À FAIRE → Reproduisez intégralement, sans la moindre modification, l'entretien sur le sous-titrage SME.

PASSAGE FOURNI →
*****
Autour du sous-titrage SME : Le travail d’adaptation au Joli Mai

20/12/2023

En 2023, avec le soutien du Fonds d’accessibilité du ministère de la Culture, Retour d’image a produit les versions adaptées des films En route pour le milliard (de Dieudo Hamadi) et Code of the freaks (de Salome Chasnoff), et notamment les versions sous-titrées pour les personnes sourdes et malentendantes (SME). Pour cette adaptation, l’association a fait appel à la SCOP Le Joli Mai, une structure créée en 2013, spécialisée dans le sous-titrage, l’accessibilité et le cinéma numérique.
Nous avons rencontré Yan Bersans, qui est traducteur et chef de projet. Après un Master en Traduction et Interprétation à l’Université Jean Jaurès de Toulouse, Yan a réalisé un stage au Joli Mai, qui s’est ensuite prolongé. Il fait partie de l’équipe du Joli Mai depuis plus de deux ans, et a travaillé sur les versions sous-titrées SME produites par Retour d’image.

Retour d’image : Comment définiriez vous le sous-titrage SME ?

Yan Bersans : Le sous-titrage adapté permet aux spectateurs sourds et malentendants de ne pas passer à côté d’éléments sonores, d’éléments liés à la localisation du locuteur, qui sont importants pour la compréhension du film et de son ambiance générale. Il y a déjà beaucoup de choses que l’on peut comprendre à travers l’image. Par exemple, quand on voit un chien qui aboie à l’image, pas besoin d’ajouter l’information. Lorsque j’effectue ce travail, je me pose toujours la question : que manque-t-il à l’image ? Même s’il y a une part de subjectivité, et qu’il est impossible de se mettre dans la tête d’une personne sourde.

Quelles sont les étapes de réalisation d’un sous-titrage adapté ?

Tout d’abord, il y a une phase de définition du besoin avec le client. Le support de diffusion d’un film (DCP, plateforme VOD, télévision ou même DVD) influence la façon de faire, et le format des sous-titres. Pour chaque besoin, il y a un format. À partir de ces éléments, nous proposons un tarif à la minute, qui peut varier en fonction des besoins et de l’urgence. Comme les sous-titres arrivent en bout de chaîne, cela peut avoir une incidence sur le budget et les délais… Les commandes sont passées par les producteurs ou distributeurs, même si pour les films français, nous avons parfois des réalisateurs, en lien avec le producteur.
*****
MATÉRIEL FOURNI →
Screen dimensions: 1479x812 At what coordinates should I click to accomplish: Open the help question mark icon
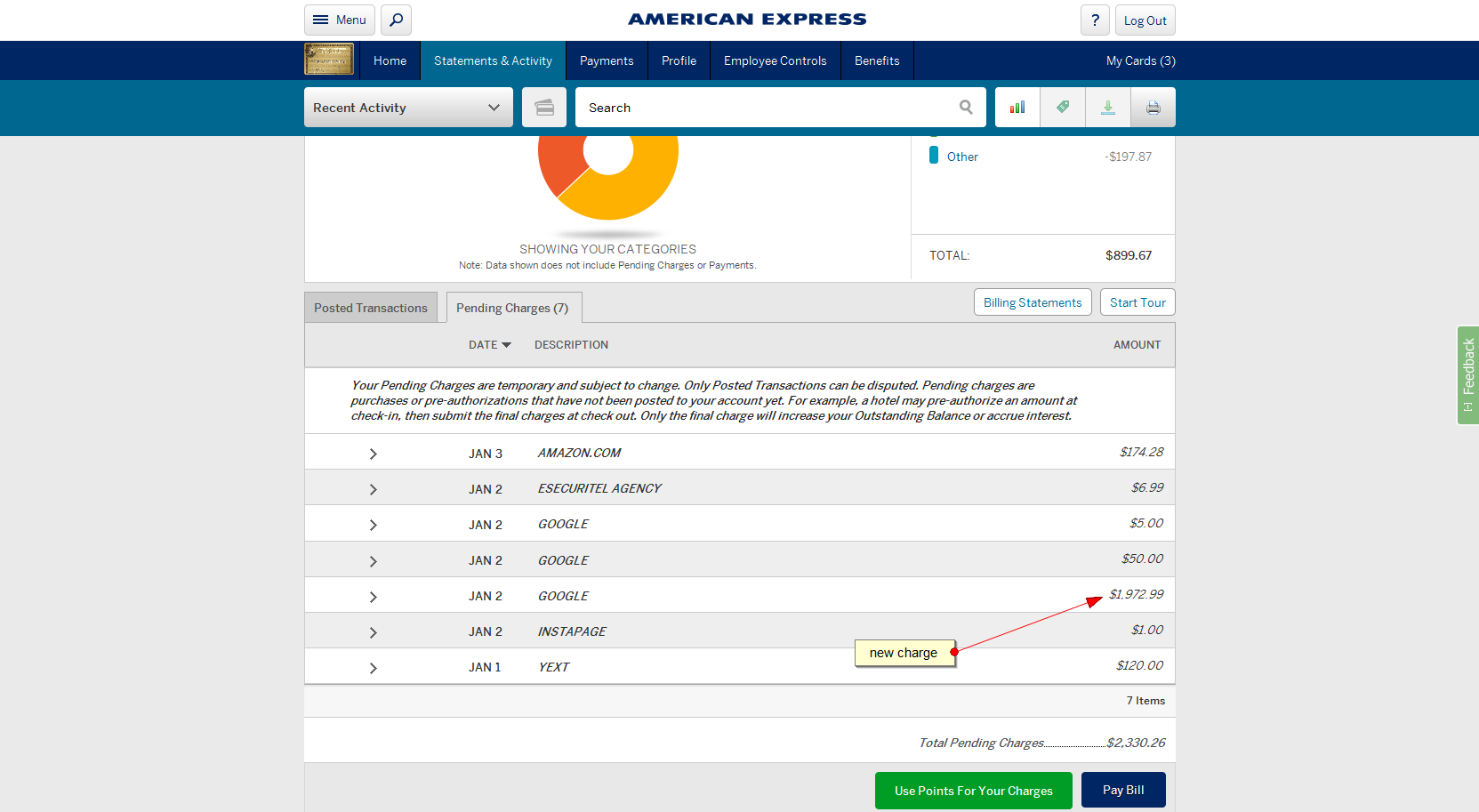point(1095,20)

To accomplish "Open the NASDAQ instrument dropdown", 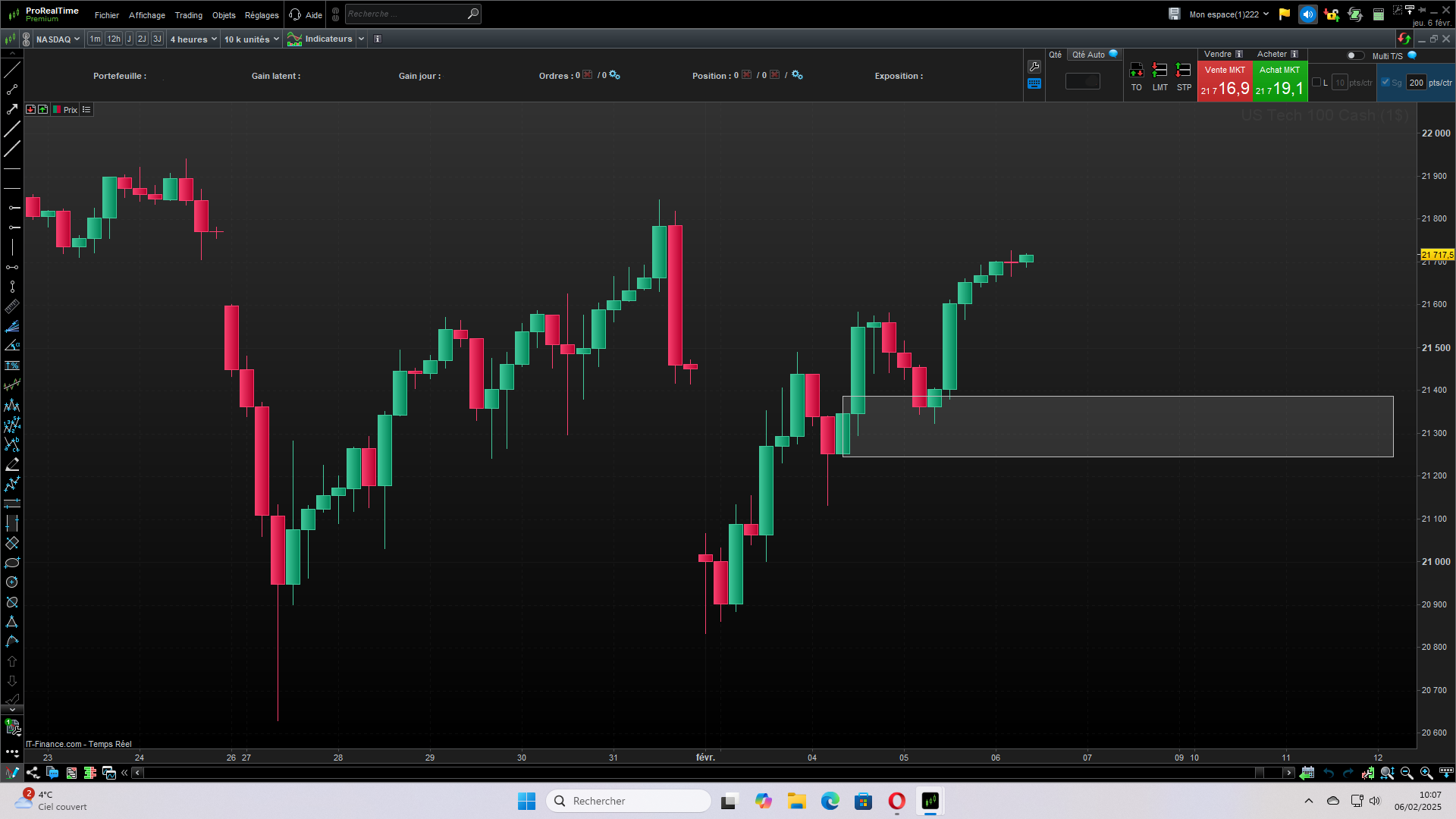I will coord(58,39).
*****
EXERCICE TERMINÉ →
Autour du sous-titrage SME : Le travail d’adaptation au Joli Mai

20/12/2023

En 2023, avec le soutien du Fonds d’accessibilité du ministère de la Culture, Retour d’image a produit les versions adaptées des films En route pour le milliard (de Dieudo Hamadi) et Code of the freaks (de Salome Chasnoff), et notamment les versions sous-titrées pour les personnes sourdes et malentendantes (SME). Pour cette adaptation, l’association a fait appel à la SCOP Le Joli Mai, une structure créée en 2013, spécialisée dans le sous-titrage, l’accessibilité et le cinéma numérique.
Nous avons rencontré Yan Bersans, qui est traducteur et chef de projet. Après un Master en Traduction et Interprétation à l’Université Jean Jaurès de Toulouse, Yan a réalisé un stage au Joli Mai, qui s’est ensuite prolongé. Il fait partie de l’équipe du Joli Mai depuis plus de deux ans, et a travaillé sur les versions sous-titrées SME produites par Retour d’image.

Retour d’image : Comment définiriez vous le sous-titrage SME ?

Yan Bersans : Le sous-titrage adapté permet aux spectateurs sourds et malentendants de ne pas passer à côté d’éléments sonores, d’éléments liés à la localisation du locuteur, qui sont importants pour la compréhension du film et de son ambiance générale. Il y a déjà beaucoup de choses que l’on peut comprendre à travers l’image. Par exemple, quand on voit un chien qui aboie à l’image, pas besoin d’ajouter l’information. Lorsque j’effectue ce travail, je me pose toujours la question : que manque-t-il à l’image ? Même s’il y a une part de subjectivité, et qu’il est impossible de se mettre dans la tête d’une personne sourde.

Quelles sont les étapes de réalisation d’un sous-titrage adapté ?

Tout d’abord, il y a une phase de définition du besoin avec le client. Le support de diffusion d’un film (DCP, plateforme VOD, télévision ou même DVD) influence la façon de faire, et le format des sous-titres. Pour chaque besoin, il y a un format. À partir de ces éléments, nous proposons un tarif à la minute, qui peut varier en fonction des besoins et de l’urgence. Comme les sous-titres arrivent en bout de chaîne, cela peut avoir une incidence sur le budget et les délais… Les commandes sont passées par les producteurs ou distributeurs, même si pour les films français, nous avons parfois des réalisateurs, en lien avec le producteur.